TASK TO CARRY OUT | In the data below, find the line that contains "Instruction: Show the Last 30 days range" and the line that contains "Task: Click the user account icon". Copy both, plus every line between them, exactly.

Stored records
*** Block opens ***
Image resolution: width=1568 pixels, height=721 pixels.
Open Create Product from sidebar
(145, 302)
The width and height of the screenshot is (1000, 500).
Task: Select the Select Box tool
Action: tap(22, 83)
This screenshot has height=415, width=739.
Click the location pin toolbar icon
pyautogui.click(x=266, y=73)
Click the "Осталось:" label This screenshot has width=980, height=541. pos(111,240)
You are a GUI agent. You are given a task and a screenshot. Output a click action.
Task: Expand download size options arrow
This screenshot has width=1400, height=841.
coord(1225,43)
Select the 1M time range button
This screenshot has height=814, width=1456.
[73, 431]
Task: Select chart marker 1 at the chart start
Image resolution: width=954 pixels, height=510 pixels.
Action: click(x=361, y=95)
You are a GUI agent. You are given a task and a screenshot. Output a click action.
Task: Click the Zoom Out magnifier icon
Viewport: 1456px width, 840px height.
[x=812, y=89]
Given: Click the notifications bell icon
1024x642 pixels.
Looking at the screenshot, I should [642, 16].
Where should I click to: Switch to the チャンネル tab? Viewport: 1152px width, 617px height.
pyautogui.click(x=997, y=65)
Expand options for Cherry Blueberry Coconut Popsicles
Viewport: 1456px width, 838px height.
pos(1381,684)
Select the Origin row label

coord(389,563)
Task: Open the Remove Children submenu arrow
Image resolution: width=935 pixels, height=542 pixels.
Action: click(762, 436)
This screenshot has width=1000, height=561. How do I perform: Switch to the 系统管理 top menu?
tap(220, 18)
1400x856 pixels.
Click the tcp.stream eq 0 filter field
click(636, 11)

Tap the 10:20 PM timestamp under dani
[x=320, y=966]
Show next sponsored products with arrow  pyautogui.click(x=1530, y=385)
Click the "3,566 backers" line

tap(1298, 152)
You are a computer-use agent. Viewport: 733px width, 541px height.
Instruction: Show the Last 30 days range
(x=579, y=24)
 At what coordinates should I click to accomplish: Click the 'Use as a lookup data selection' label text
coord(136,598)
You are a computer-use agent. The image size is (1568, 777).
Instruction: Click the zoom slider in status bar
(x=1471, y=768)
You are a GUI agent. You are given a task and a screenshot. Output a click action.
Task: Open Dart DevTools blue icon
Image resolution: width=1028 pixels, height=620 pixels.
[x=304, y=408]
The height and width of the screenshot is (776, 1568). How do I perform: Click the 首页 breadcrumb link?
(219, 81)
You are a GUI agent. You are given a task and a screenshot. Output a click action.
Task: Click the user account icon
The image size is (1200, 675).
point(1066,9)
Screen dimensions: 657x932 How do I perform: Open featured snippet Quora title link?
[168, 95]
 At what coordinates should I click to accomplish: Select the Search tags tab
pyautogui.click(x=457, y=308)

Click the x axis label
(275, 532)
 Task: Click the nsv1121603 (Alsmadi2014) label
*** Block closes ***
ANSWER TO THE EXERCISE |
Instruction: Show the Last 30 days range
(x=579, y=24)
 At what coordinates should I click to accomplish: Click the 'Use as a lookup data selection' label text
coord(136,598)
You are a computer-use agent. The image size is (1568, 777).
Instruction: Click the zoom slider in status bar
(x=1471, y=768)
You are a GUI agent. You are given a task and a screenshot. Output a click action.
Task: Open Dart DevTools blue icon
Image resolution: width=1028 pixels, height=620 pixels.
[x=304, y=408]
The height and width of the screenshot is (776, 1568). How do I perform: Click the 首页 breadcrumb link?
(219, 81)
You are a GUI agent. You are given a task and a screenshot. Output a click action.
Task: Click the user account icon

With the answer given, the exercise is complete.